Stored data:

"""

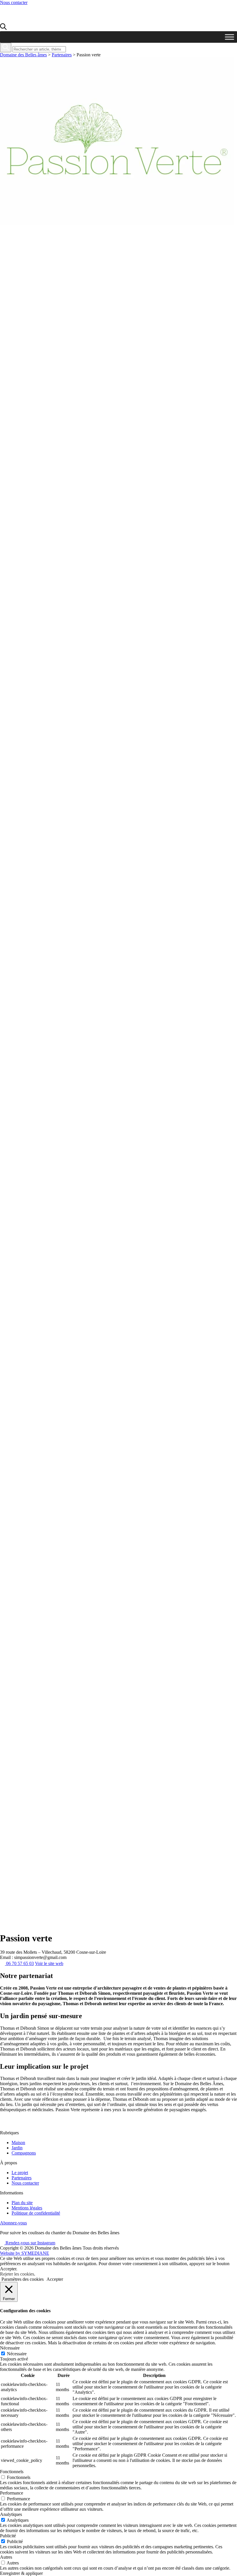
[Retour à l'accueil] (32, 20)
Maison (18, 2142)
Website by (24, 2253)
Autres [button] (6, 2557)
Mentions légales (27, 2207)
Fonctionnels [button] (11, 2471)
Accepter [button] (55, 2279)
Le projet (20, 2172)
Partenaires (62, 54)
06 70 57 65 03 (19, 1963)
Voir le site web (49, 1963)
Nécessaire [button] (10, 2347)
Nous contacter (13, 2)
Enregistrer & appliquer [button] (21, 2573)
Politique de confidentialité (36, 2213)
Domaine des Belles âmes (23, 54)
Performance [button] (11, 2492)
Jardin (17, 2147)
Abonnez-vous (13, 2222)
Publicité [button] (8, 2535)
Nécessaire (17, 2353)
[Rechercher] (5, 47)
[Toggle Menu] (229, 37)
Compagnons (24, 2152)
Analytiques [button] (11, 2514)
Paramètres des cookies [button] (22, 2279)
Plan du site (22, 2202)
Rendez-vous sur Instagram (29, 2242)
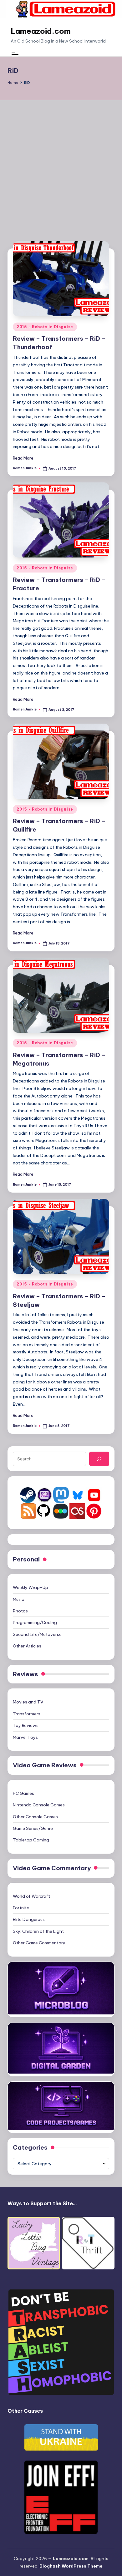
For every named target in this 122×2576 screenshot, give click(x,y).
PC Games (23, 1793)
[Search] (99, 1459)
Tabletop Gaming (31, 1840)
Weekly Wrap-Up (30, 1587)
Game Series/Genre (33, 1828)
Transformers (26, 1714)
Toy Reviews (25, 1725)
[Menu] (15, 54)
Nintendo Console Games (39, 1805)
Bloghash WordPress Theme (71, 2566)
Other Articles (27, 1646)
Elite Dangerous (29, 1919)
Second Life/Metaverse (37, 1634)
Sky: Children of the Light (38, 1931)
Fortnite (21, 1908)
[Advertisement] (61, 164)
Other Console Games (35, 1817)
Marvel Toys (25, 1737)
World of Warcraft (31, 1896)
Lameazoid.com (41, 31)
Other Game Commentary (39, 1943)
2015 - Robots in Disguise (45, 326)
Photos (20, 1611)
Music (18, 1599)
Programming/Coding (35, 1622)
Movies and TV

"""

Lines with the word "Console" in them are the answer; report each one from the data.

Nintendo Console Games (39, 1805)
Other Console Games (35, 1817)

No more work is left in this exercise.